DURABLE is a design imperative to construct sustainable environments that promote not only long life cycles, but also enduring cultural significance. Crucial to a sustainable architecture is the design of buildings that will endure for generations while also constantly adapting to ever-changing cultural needs. This exhibition examines the durability of materials through the lens of built examples of robust architecture that remains useful and valued despite the vicissitudes of time.
DURABLE presents ideas across three domains of durability, Durable Material Ecologies, Durable Material Assemblies, and Durable Material Cultures, with examples drawn from four architectural materials: wood; masonry; steel; and concrete. The following contemporary architectural precedent illustrates each material, revealing innovative technical solutions and a unique architectural expression:
- Wood: Wood Innovation & Design Center in Prince George, Canada, by Michael Green Architecture
- Masonry: Haus 2226 in Lustenau, Austria, by Baumschlager Eberle Architekten
- Steel: United States Courthouse in Salt Lake City, Utah, by Thomas Phifer and Partners
- Concrete: Research Center ICTA-ICP in Barcelona, Spain, by H Arquitectes + DATAAE.
DURABLE challenges architects, clients, and the general public to consider the lifespan and the global and local impact of buildings by demonstrating how design for durability can shape a sustainable future.

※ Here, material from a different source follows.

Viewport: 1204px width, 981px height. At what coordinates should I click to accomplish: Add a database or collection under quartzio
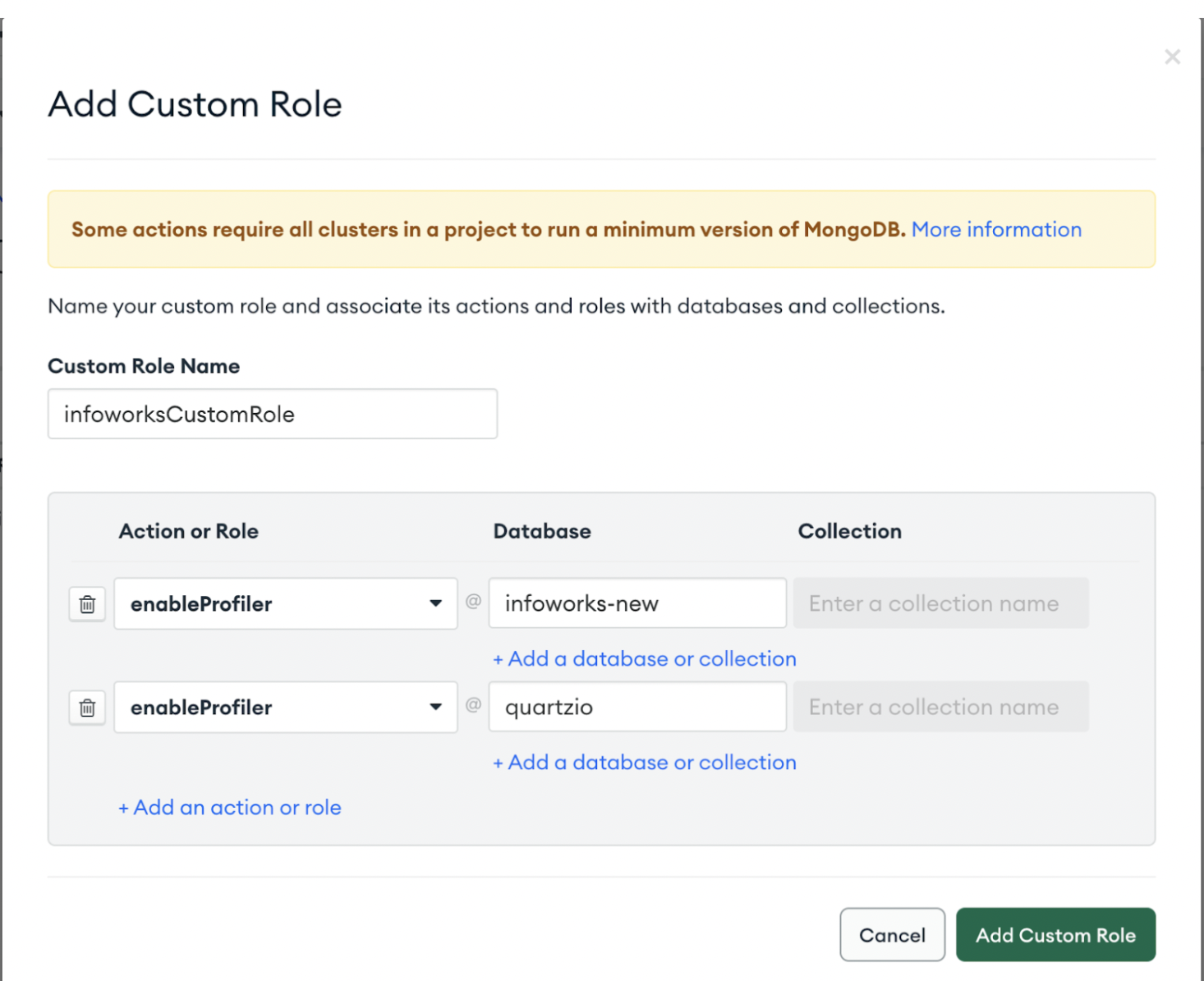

DURABLE will demonstrate that to justify the large material, energy, effort, and financial investment to construct a building demands that it lasts a long time. The visual exhibition, the interactive 3D material displays, the public engagement, and the educational outreach offer a broad array of experiences for people of all ages and interests to engage with the cultural and environmental benefits of design that embraces the full material life cycle of architecture.
DURABLE is a direct extension of the research conducted by the winning 2017-2019 AIA Latrobe Prize team on “Future-Use Architecture: Design for Persistent Change.” This exhibition aligns with the aspirations of the Latrobe Prize to advance knowledge in the profession and increase public awareness of a broad definition of sustainability, one that creates long-lasting, high-performing, adaptable, and culturally-significant built environments.